A shareholder lawsuit that demands Johnson & Johnson (JNJ) CEO William Weldon disgorge a large part of the compensation he has received since 2006 could force J&J to explain why it pays Weldon more than any other pharmaceutical company CEO even though the company has languished during his reign.

Weldon has received $150 million in compensation since 2006, the suit says, and he earns more than the next four highest-paid drug company CEOs combined. That "lavish and excessive" package, the suit says, came despite J&J's stock, revenues, and operating cash flow staying flat, its R&D declined and its liabilities increased. There have been 26 product recalls from all areas of the company (16 of those were Tylenol-related), including the recall of 93,000 artificial hips after they were implanted in patients.

The company paid kickbacks to the government of Saddam Hussein and operated a bribery scheme in Greece in which, a British judge said, "corruption was, in effect, a company policy." Yet during this period, Weldon's pay doubled from $14.3 million in 2005 to $28.7 million in 2010.
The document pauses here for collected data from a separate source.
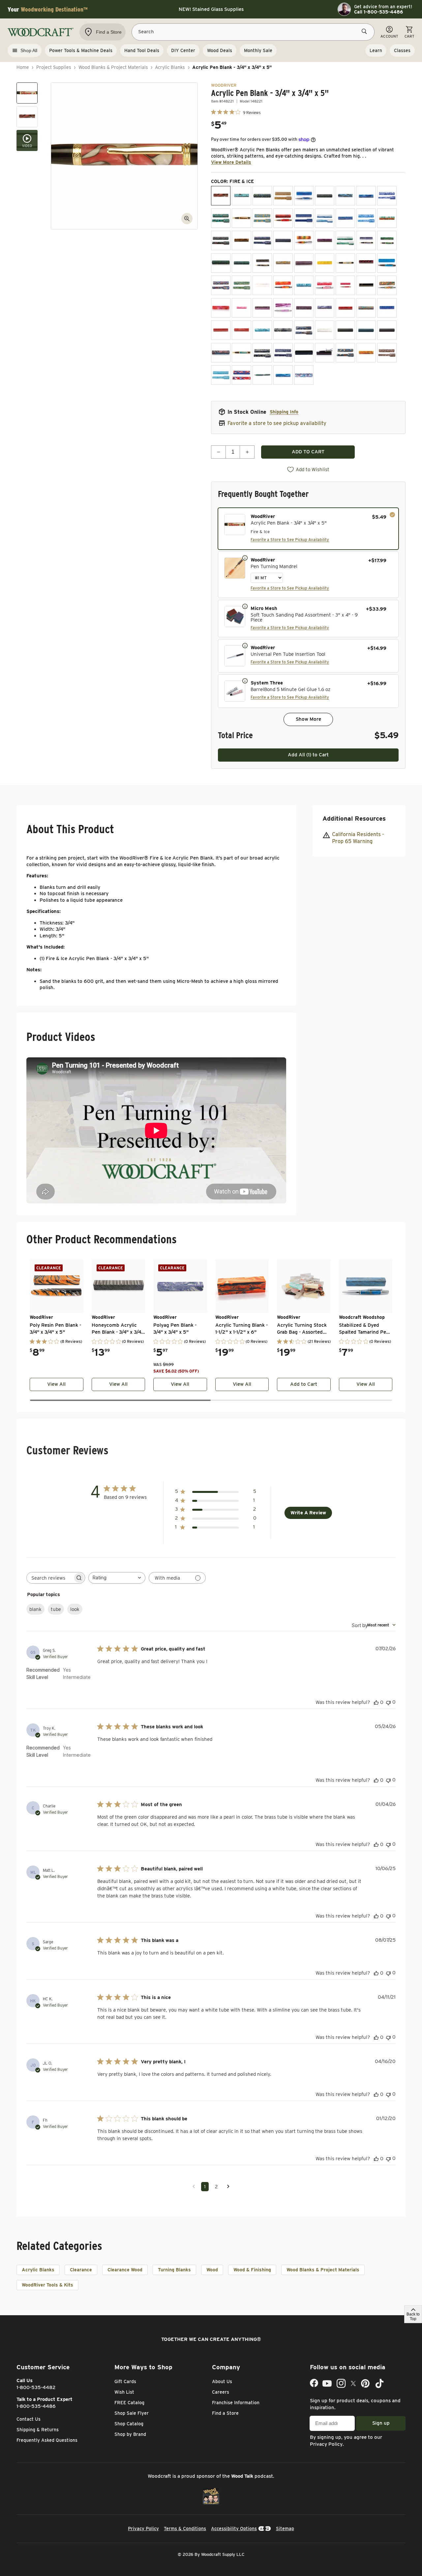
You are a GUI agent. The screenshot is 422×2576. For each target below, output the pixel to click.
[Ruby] (220, 330)
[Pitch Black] (366, 285)
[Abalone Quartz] (262, 195)
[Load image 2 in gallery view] (27, 116)
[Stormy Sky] (283, 352)
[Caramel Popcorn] (241, 218)
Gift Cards (125, 2381)
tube (56, 1609)
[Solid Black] (345, 330)
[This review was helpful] (376, 1702)
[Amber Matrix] (283, 195)
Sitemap (285, 2528)
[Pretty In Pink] (241, 308)
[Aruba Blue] (304, 195)
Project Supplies (53, 67)
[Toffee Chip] (387, 352)
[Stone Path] (262, 352)
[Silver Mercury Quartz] (283, 330)
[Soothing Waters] (220, 352)
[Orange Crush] (283, 285)
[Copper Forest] (220, 240)
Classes (402, 50)
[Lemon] (324, 263)
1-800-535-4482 (36, 2387)
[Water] (283, 375)
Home (22, 67)
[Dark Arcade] (262, 240)
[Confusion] (387, 218)
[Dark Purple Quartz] (283, 240)
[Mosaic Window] (220, 285)
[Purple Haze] (262, 308)
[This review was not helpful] (388, 1702)
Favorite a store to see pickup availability (276, 423)
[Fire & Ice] (220, 195)
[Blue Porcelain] (387, 195)
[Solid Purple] (387, 330)
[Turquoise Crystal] (220, 375)
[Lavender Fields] (304, 263)
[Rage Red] (345, 308)
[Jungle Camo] (262, 263)
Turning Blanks (174, 2269)
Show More (308, 719)
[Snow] (324, 330)
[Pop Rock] (220, 308)
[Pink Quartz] (345, 285)
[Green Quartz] (220, 263)
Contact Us (28, 2419)
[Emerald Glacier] (345, 240)
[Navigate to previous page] (194, 2186)
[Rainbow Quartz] (366, 308)
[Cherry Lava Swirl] (283, 218)
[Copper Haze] (241, 240)
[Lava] (283, 263)
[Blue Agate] (345, 195)
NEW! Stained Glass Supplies (211, 9)
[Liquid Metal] (345, 263)
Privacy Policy (326, 2444)
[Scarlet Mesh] (241, 330)
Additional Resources (354, 818)
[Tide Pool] (345, 352)
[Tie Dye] (366, 352)
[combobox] (116, 1578)
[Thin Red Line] (324, 352)
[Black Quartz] (324, 195)
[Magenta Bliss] (366, 263)
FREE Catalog (129, 2402)
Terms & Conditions (185, 2528)
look (74, 1609)
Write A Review (308, 1513)
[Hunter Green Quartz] (241, 263)
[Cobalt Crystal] (366, 218)
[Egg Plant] (324, 240)
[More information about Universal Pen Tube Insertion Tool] (245, 645)
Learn (376, 50)
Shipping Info (284, 411)
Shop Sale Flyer (131, 2413)
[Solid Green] (366, 330)
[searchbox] (50, 1577)
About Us (222, 2381)
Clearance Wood (124, 2269)
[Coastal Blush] (304, 218)
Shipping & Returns (37, 2429)
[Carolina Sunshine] (262, 218)
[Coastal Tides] (324, 218)
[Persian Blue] (304, 285)
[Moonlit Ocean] (387, 263)
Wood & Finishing (252, 2269)
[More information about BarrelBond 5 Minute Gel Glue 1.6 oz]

As I noted earlier this year, Weldon's pay is rigged to only go up, and the board conceals this scheme by making it fiendishly complicated -- it requires 37 pages in its annual SEC filing to describe it. Technically, Weldon only receives his bonuses if he meets certain performance requirements linked to the price of the stock, and the company's financial performance. But those bonuses are all based on a benchmark that rises every year, a benchmark that has nothing to do with Weldon's performance: That Weldon will always be paid more than the average drug CEO (see page 28):

The Company's target pay philosophy positions total compensation for its executive officers between the 50th and 75th percentiles of the Executive Peer Group.
That's why Weldon's total compensation last year sank only 7 percent to $28.7 million despite his bonus award being cut 45 percent.

"No excuses"

Interestingly, the suit uses Weldon's own words to justify its demand that he "disgorge the compensation which he has received" that was unlinked to his performance. When Weldon testified to Congress about the Tylenol recalls, he repeatedly said there was no excuse and that he would take full responsibility for the company's performance, the suit says:

I accept full accountability for the problems at McNeil and I will take full accountability for fixing these problems ... I do not want to make any excuses for what we should have done in 2008.
The plaintiffs -- The George Leon Family Trust, which has owned JNJ stock since 2008 -- believe that J&J's board has made "materially false and misleading" statements about Weldon's pay because its compensation policy is to reward him based not just on results "but also for the manner in which they achieve them" (see page 22). The board continued to reward Weldon despite repeated violations of the J&J Credo, on which the compensation policy is based.

J&J has yet to file a response, but it defended Weldon's pay in an April disclosure to the SEC.